6 jun. 2008

“Madrid, de corte a checa” es el estremecedor retrato literario de lo que supuso el cáncer del odio en la capital de España a partir de la apresurada marcha de Alfonso XIII. Una de las escenas que más me sobrecogen es el pasacalle burlesco de unos milicianos que llevan en andas, sobre un paso procesional, a otro que se ha disfrazado con el manto púrpura y el cabello del Cristo de Medinaceli, venerado desde tiempos inmemoriales. Las carcajadas hacen eco contra las callejuelas del Madrid viejo mientras aquel desgraciado porta la cruz y lanza bendiciones con el puño cerrado, proclamando con sus gestos que Dios ha sido vencido por la brutalidad.
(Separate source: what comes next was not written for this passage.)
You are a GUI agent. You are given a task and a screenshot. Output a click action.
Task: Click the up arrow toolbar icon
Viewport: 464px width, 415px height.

Imagino que para Dios, que vive el eterno presente, aquella escena se une con la noche de Jesús ante el tribunal del sanedrín y Herodes, en la que voluntariamente se sometió a las chanzas de los soldados que hicieron de Él digno pelele de todo tipo de afrentas. En el eterno presente de Dios también se unen los bailes de los asalta tumbas del 36 -que se marcaban chotis con monjas momificadas a las que vertían vino antes de tronzarles los pies y quemarlas en una hoguera de delirio- y esa profesión bufa con la que el ayuntamiento de Toledo precedió la última solemnidad del Corpus Christi. Es la gracia sin gracia, la carcajada huera del rencor descerebrado hacia la sacralidad, que deja al descubierto todas las vilezas del hombre que odia por motivos de religión. Supongo que el presente eterno de Dios contempla, al mismo tiempo, a su Hijo coronado como un rey de paja y esos programas de televisión que utilizan al Papa o a tal o cual obispo –representantes en la tierra de nuestro príncipe lacerado- para hilvanar sus chistes de mal gusto y peor intención.Si Jesús nos animaba a que pusiéramos la otra mejilla, es necesario recordar que no cabe sino la compasión hacia quienes no entienden de convivencia pacífica. Compasión porque no saben lo que hacen ni la dignidad de Aquel a quien pretenden ofender, lo que no quita nuestra obligación de denunciar esta suerte de camorra antirreligiosa que tiene visos de provocar una nueva noche de los cristales rotos.